66.6% in not a good mandate, not in Singapore. She said that in a typical first world country, there will be a third that is pro-government, a third that is pro-opposition and a third swing voters. And since they won 66.6%, they've won the votes of the swing voters, hence a strong mandate.
Well, I am sad to say that this is not true in the context of Singapore.
We do not have a credible opposition in Singapore. So all I can say is, we saw more than 33% worth of protest votes. Okay, maybe among all these, we do have a few that truly believe that the opposition is credible, but I doubt there are many of them. Then there is the fear factor... you can say it doesn't exist, but if you search yourself deep enough, you know that it is there. Not many can overcome this factor. It is a factor that will swing fence sitters anywhere.

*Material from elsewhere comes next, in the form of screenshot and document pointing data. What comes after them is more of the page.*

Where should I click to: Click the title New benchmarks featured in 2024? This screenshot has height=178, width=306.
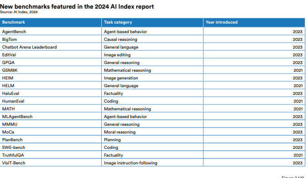coord(77,6)
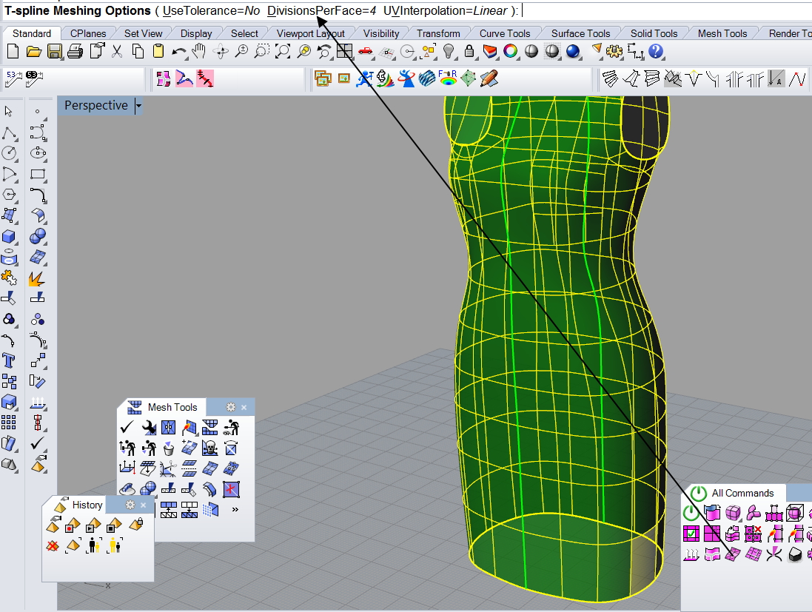This screenshot has width=812, height=612.
Task: Click the Help question mark icon
Action: coord(655,51)
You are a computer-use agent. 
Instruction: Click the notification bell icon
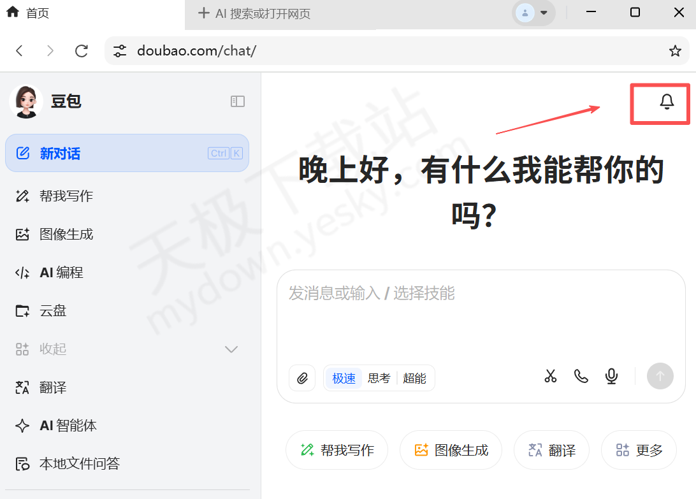coord(667,102)
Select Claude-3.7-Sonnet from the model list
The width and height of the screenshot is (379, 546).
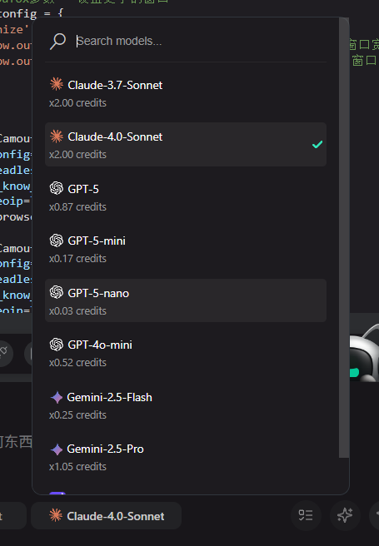[x=186, y=93]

Perry, I think he went to the wrong forum... there was no analysis whatsoever, yes, he chose to call this a post GE review, but then again, there was no review coming from him either.
Dr Chee, he painted a very bleak picture of the GE, told stories about how the SDP was harrassed by the gahmen officials and then tried to substantiate his whinings of an unfair election by quoting a survey from his Think Centre website.
Hey doc, only people who are not happy with the gahmen goes to your website. No credibility there, sorry. You're not really photogenic either, so don't complain that the press didn't publish good pictures of you.
Prof Ho's part... okay, sorry I needed to pee and missed a good part of it.
Then came the Q&A part. I don't know if it was just me, but it seems that most questions were ruling party bashing questions and they seemed skewed towards the Dr Chee's canp. It was like, he planted people in the audience to ask barbed questions... perhaps it was just me.
I left the forum entertained... it wasn't a post mortem I expected, but well, I can't ask for more. It was indeed entertaining.